> _AIM OF THE EXERCISE_: Leave out the pictures, and copy exactly the lines from the line with "Where should I" through the last line of the data below.

Data extracted from a collection:
▬▬▬▬▬▬▬▬▬▬

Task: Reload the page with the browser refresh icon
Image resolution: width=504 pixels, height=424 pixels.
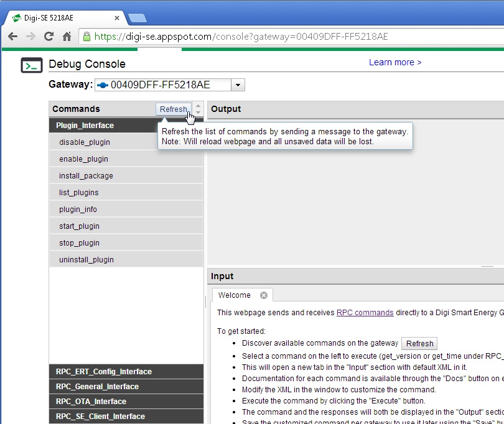Action: 49,37
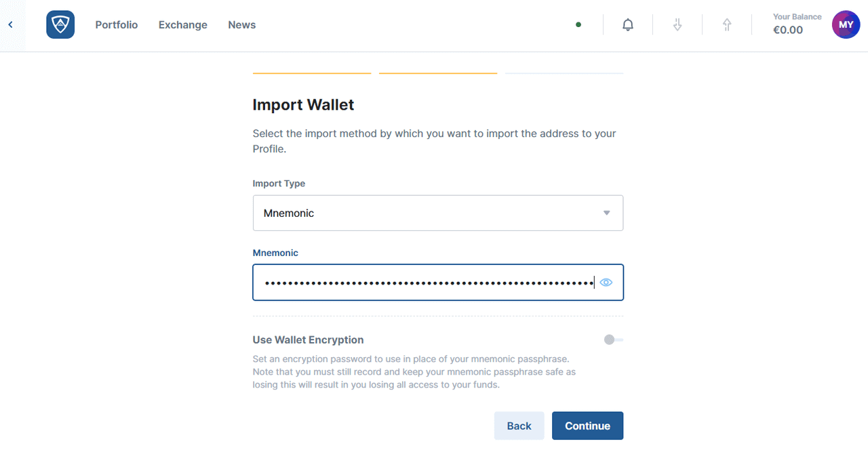Click the Import Type dropdown arrow

coord(607,213)
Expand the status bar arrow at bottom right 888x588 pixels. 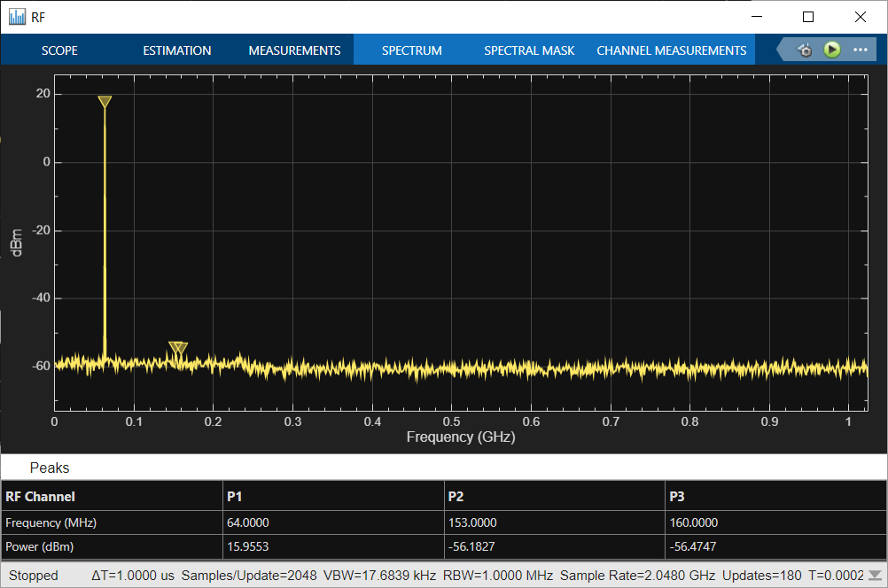[x=875, y=575]
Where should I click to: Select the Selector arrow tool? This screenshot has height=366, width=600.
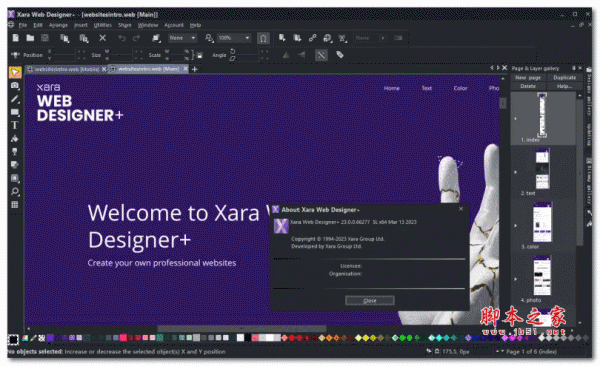click(15, 72)
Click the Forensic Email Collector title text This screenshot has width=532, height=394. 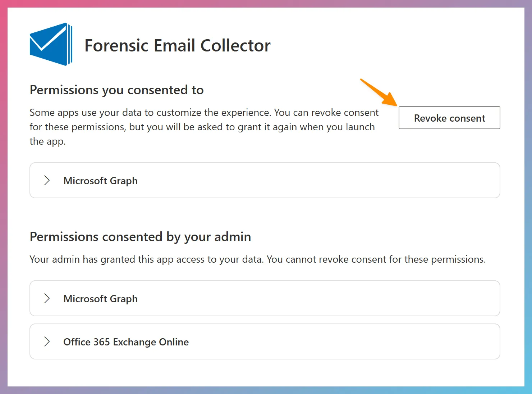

▬▬▬▬▬▬▬▬▬▬

> _ANSWER TO THIS EXERCISE_:
Where should I click to: Select the Selector arrow tool? This screenshot has height=366, width=600.
click(15, 72)
Click the Forensic Email Collector title text This screenshot has width=532, height=394. 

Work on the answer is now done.